**ACTIVITY**
Could you reproduce, from the records below, everything from the line with "June 2025 (129, 256)" down to the line with "May 2025 (128, 261)", keeping both of those lines and changing nothing?

━━━━━ PROVIDED RECORDS ━━━━━

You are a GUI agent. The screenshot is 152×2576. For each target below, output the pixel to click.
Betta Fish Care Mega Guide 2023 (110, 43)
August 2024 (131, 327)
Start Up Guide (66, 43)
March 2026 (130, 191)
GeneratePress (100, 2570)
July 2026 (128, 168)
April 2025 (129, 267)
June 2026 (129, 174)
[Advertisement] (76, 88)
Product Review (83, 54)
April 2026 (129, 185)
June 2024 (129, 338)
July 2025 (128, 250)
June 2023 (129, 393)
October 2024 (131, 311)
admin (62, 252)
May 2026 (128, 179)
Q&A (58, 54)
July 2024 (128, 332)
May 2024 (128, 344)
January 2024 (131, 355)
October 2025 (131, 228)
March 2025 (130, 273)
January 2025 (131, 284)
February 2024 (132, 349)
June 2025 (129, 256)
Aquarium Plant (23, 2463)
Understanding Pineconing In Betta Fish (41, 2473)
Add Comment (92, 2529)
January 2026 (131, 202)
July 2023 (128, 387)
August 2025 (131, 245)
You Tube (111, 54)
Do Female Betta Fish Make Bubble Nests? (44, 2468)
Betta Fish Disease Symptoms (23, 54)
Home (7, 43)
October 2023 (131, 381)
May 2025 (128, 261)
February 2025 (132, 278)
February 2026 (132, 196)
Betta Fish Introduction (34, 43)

━━━━━
━━━━━ PROVIDED RECORDS ━━━━━

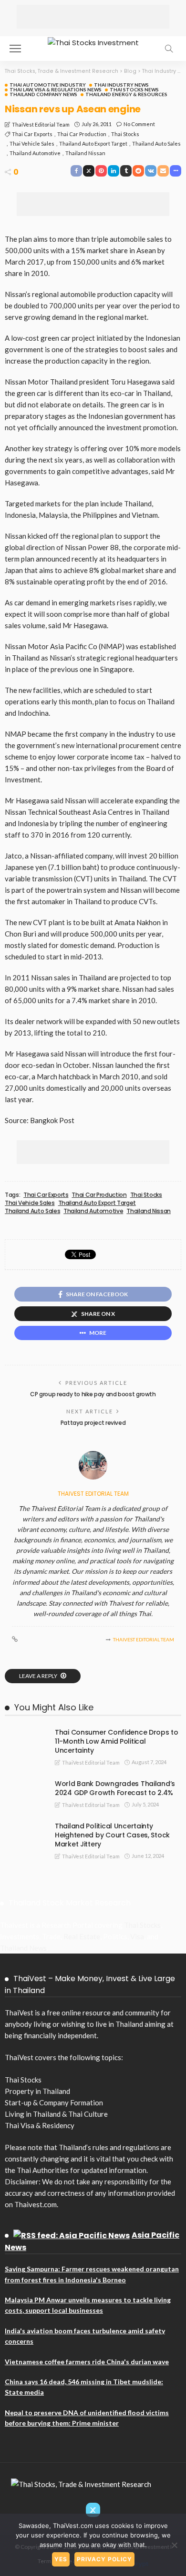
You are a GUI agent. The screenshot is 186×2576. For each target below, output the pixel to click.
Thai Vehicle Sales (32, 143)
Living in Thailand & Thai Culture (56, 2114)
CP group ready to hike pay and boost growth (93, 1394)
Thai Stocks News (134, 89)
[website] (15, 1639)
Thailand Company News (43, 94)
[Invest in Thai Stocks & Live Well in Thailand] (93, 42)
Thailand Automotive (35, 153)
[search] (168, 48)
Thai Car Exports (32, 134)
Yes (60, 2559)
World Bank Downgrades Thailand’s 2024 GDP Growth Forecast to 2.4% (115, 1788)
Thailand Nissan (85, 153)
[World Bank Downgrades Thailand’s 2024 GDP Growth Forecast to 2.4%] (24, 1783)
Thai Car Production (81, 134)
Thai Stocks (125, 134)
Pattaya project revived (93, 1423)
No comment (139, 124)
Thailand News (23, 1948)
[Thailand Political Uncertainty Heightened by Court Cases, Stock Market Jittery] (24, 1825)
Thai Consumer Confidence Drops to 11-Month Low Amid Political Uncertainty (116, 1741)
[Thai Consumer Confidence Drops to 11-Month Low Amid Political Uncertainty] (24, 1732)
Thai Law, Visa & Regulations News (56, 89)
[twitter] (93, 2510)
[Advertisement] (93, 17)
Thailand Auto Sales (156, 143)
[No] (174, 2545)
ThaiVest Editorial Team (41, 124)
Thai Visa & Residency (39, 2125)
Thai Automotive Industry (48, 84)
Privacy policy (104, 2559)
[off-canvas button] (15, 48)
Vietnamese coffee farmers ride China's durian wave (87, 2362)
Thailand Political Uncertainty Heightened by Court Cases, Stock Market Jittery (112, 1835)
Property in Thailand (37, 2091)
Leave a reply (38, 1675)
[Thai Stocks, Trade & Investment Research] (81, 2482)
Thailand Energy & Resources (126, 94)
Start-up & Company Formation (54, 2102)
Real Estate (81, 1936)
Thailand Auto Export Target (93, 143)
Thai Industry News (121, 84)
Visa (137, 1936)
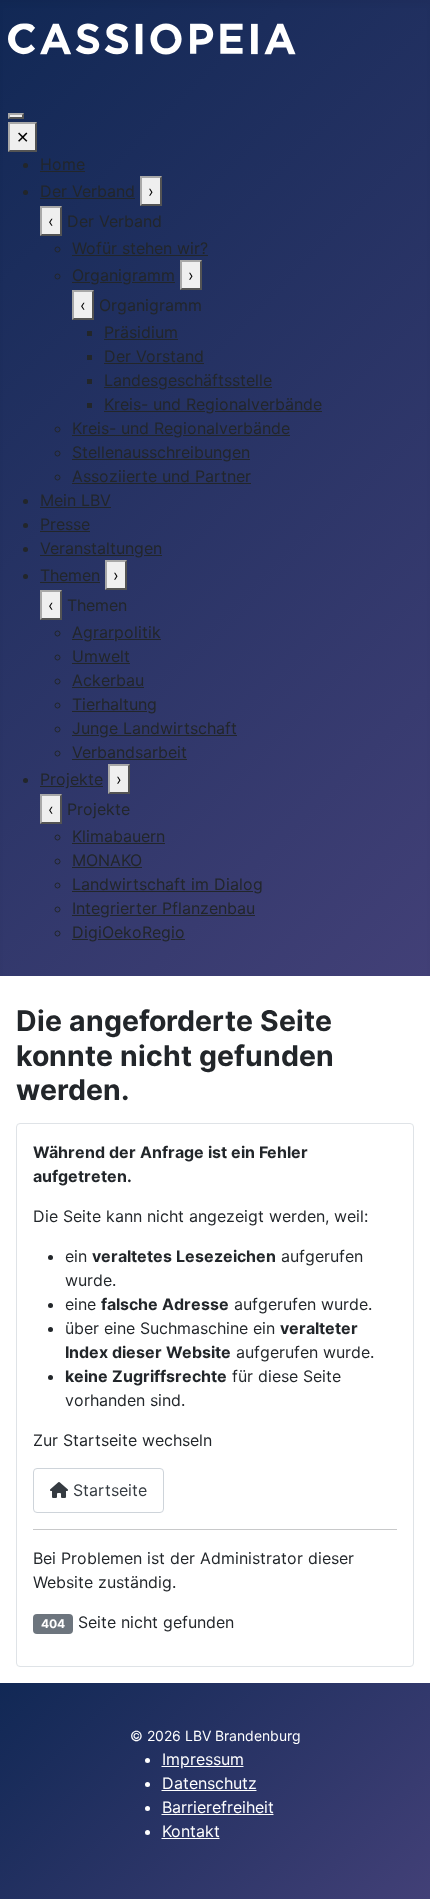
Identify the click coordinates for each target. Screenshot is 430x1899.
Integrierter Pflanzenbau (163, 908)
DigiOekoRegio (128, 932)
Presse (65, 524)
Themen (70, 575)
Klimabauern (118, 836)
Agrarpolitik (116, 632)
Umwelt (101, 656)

━━━━━
━━━━━ PROVIDED RECORDS ━━━━━

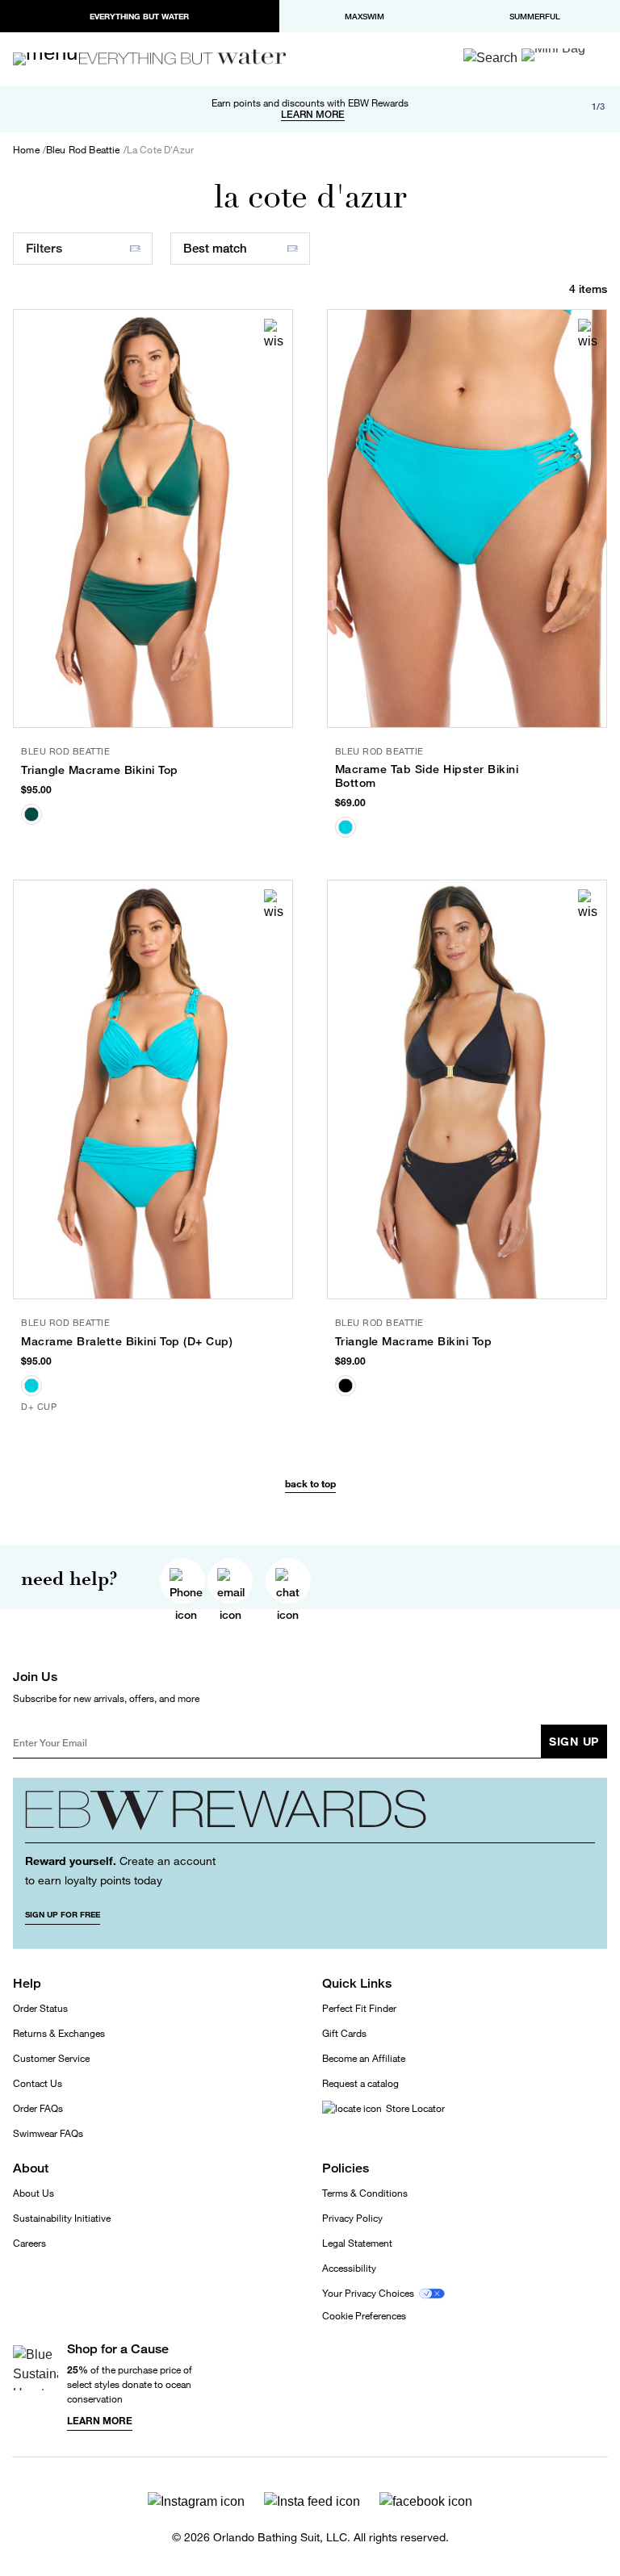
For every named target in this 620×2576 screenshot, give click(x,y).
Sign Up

━━━━━

**EXERCISE RESPONSE**
June 2025 (129, 256)
Aquarium Plant (23, 2463)
Understanding Pineconing In Betta Fish (41, 2473)
Add Comment (92, 2529)
January 2026 (131, 202)
July 2023 (128, 387)
August 2025 (131, 245)
You Tube (111, 54)
Do Female Betta Fish Make Bubble Nests? (44, 2468)
Betta Fish Disease Symptoms (23, 54)
Home (7, 43)
October 2023 (131, 381)
May 2025 (128, 261)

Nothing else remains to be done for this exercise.